== GOAL OF THE EXERCISE ==
Reproduce the data exactly as it stands.

::::

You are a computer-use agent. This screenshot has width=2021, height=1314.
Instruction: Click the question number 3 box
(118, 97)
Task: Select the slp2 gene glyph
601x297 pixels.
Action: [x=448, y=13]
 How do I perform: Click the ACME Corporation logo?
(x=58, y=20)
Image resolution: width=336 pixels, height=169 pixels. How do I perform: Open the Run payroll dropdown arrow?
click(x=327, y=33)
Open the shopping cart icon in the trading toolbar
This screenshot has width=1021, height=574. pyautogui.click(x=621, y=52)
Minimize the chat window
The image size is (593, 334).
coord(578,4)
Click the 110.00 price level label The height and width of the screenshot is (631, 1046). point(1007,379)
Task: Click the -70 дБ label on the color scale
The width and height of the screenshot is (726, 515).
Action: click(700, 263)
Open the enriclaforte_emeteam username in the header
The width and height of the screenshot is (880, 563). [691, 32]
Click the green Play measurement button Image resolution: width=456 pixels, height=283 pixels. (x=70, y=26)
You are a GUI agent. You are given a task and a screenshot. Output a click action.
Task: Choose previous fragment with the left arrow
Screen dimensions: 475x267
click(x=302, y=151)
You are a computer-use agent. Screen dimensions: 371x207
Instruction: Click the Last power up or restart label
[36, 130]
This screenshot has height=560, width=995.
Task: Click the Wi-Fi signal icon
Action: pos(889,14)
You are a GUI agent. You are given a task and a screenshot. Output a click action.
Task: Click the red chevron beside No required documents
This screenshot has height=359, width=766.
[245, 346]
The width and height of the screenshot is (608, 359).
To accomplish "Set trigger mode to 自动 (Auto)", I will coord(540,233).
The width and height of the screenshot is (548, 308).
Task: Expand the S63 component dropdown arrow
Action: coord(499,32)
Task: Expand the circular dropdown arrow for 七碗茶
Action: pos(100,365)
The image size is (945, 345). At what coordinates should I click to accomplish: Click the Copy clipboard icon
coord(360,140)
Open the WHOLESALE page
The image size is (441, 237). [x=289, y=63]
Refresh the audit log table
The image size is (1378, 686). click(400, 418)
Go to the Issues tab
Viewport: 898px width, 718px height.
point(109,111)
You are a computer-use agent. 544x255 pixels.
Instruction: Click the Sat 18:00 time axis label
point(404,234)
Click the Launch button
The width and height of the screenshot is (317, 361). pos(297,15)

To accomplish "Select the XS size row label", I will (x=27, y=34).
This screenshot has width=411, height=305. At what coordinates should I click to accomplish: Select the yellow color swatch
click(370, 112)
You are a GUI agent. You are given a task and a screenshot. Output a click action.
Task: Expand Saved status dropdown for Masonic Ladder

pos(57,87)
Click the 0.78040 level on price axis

::::

== ANSWER TO THIS EXERCISE ==
You are a computer-use agent. This screenshot has width=2021, height=1314.
Instruction: Click the question number 3 box
(118, 97)
Task: Select the slp2 gene glyph
601x297 pixels.
Action: [x=448, y=13]
 How do I perform: Click the ACME Corporation logo?
(x=58, y=20)
Image resolution: width=336 pixels, height=169 pixels. How do I perform: Open the Run payroll dropdown arrow?
click(x=327, y=33)
Open the shopping cart icon in the trading toolbar
This screenshot has width=1021, height=574. pyautogui.click(x=621, y=52)
Minimize the chat window
The image size is (593, 334).
coord(578,4)
Click the 110.00 price level label The height and width of the screenshot is (631, 1046). point(1007,379)
Task: Click the -70 дБ label on the color scale
The width and height of the screenshot is (726, 515).
Action: click(700, 263)
Open the enriclaforte_emeteam username in the header
The width and height of the screenshot is (880, 563). [691, 32]
Click the green Play measurement button Image resolution: width=456 pixels, height=283 pixels. (x=70, y=26)
You are a GUI agent. You are given a task and a screenshot. Output a click action.
Task: Choose previous fragment with the left arrow
Screen dimensions: 475x267
click(x=302, y=151)
You are a computer-use agent. Screen dimensions: 371x207
Instruction: Click the Last power up or restart label
[36, 130]
This screenshot has height=560, width=995.
Task: Click the Wi-Fi signal icon
Action: pos(889,14)
You are a GUI agent. You are given a task and a screenshot. Output a click action.
Task: Click the red chevron beside No required documents
This screenshot has height=359, width=766.
[245, 346]
The width and height of the screenshot is (608, 359).
To accomplish "Set trigger mode to 自动 (Auto)", I will coord(540,233).
The width and height of the screenshot is (548, 308).
Task: Expand the S63 component dropdown arrow
Action: coord(499,32)
Task: Expand the circular dropdown arrow for 七碗茶
Action: pos(100,365)
The image size is (945, 345). At what coordinates should I click to accomplish: Click the Copy clipboard icon
coord(360,140)
Open the WHOLESALE page
The image size is (441, 237). [x=289, y=63]
Refresh the audit log table
The image size is (1378, 686). click(400, 418)
Go to the Issues tab
Viewport: 898px width, 718px height.
point(109,111)
You are a computer-use agent. 544x255 pixels.
Instruction: Click the Sat 18:00 time axis label
point(404,234)
Click the Launch button
The width and height of the screenshot is (317, 361). pos(297,15)

To accomplish "Select the XS size row label", I will (x=27, y=34).
This screenshot has width=411, height=305. At what coordinates should I click to accomplish: Select the yellow color swatch
click(370, 112)
You are a GUI agent. You are given a task and a screenshot. Output a click action.
Task: Expand Saved status dropdown for Masonic Ladder

pos(57,87)
Click the 0.78040 level on price axis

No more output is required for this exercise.